# THE INPUT

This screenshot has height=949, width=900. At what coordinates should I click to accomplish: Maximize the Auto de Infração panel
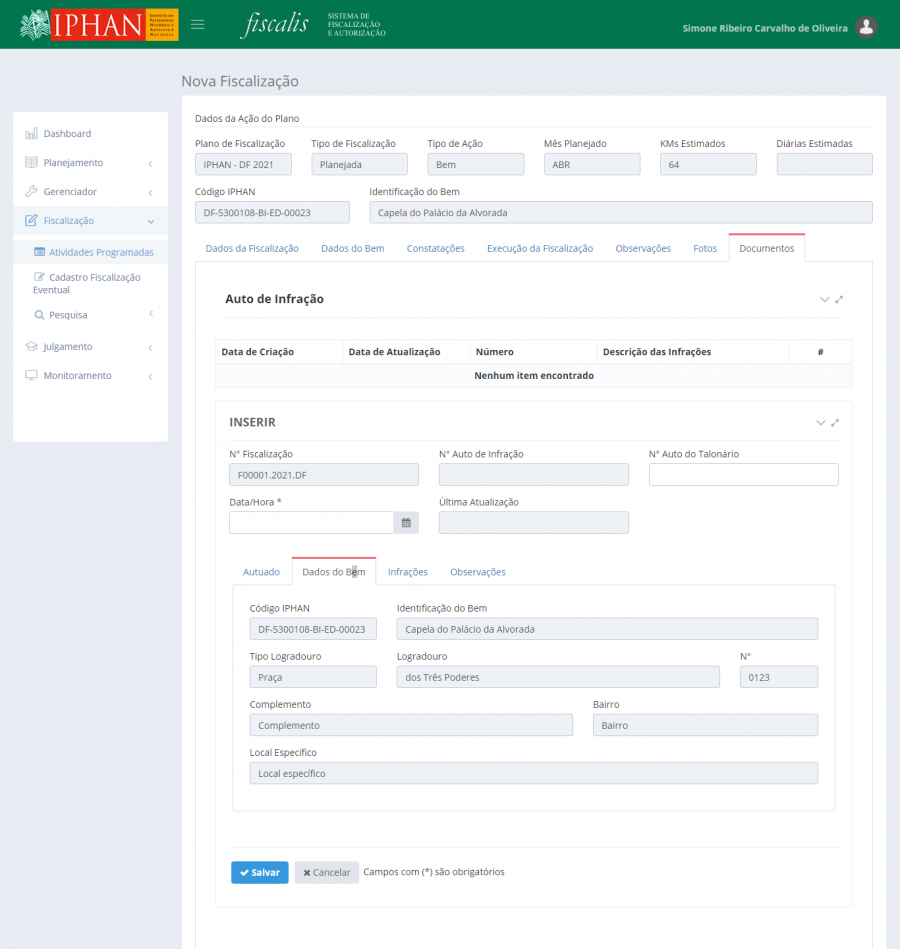(x=838, y=299)
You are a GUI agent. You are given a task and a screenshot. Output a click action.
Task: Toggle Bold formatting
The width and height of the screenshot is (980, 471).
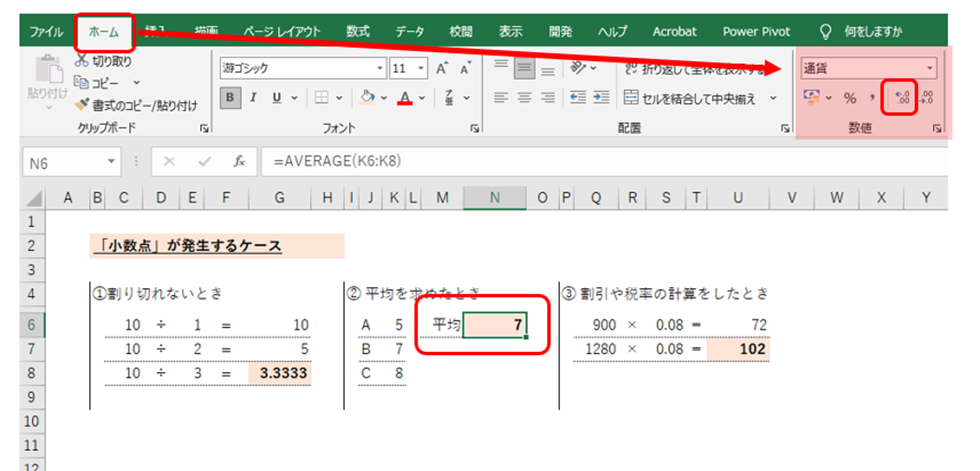click(231, 98)
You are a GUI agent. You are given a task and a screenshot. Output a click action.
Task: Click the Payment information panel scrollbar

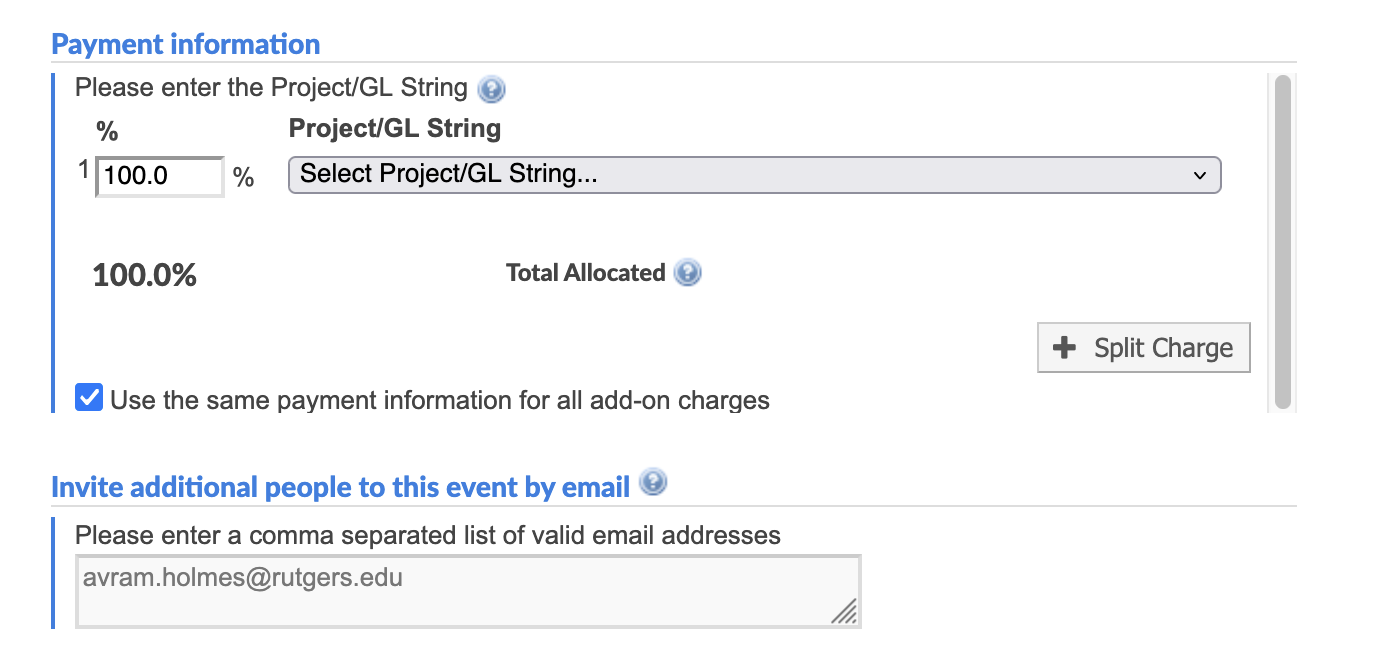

# PROBLEM
Output the records exactly. Drop the images.

# WRITTEN SOLUTION
This screenshot has height=949, width=900. At what coordinates should I click to accomplish: Maximize the Auto de Infração panel
(x=838, y=299)
You are a GUI agent. You are given a task and a screenshot. Output a click action.
Task: Toggle Bold formatting
The width and height of the screenshot is (980, 471).
click(231, 98)
You are a GUI agent. You are given a task and a screenshot. Output a click action.
Task: Click the Payment information panel scrollbar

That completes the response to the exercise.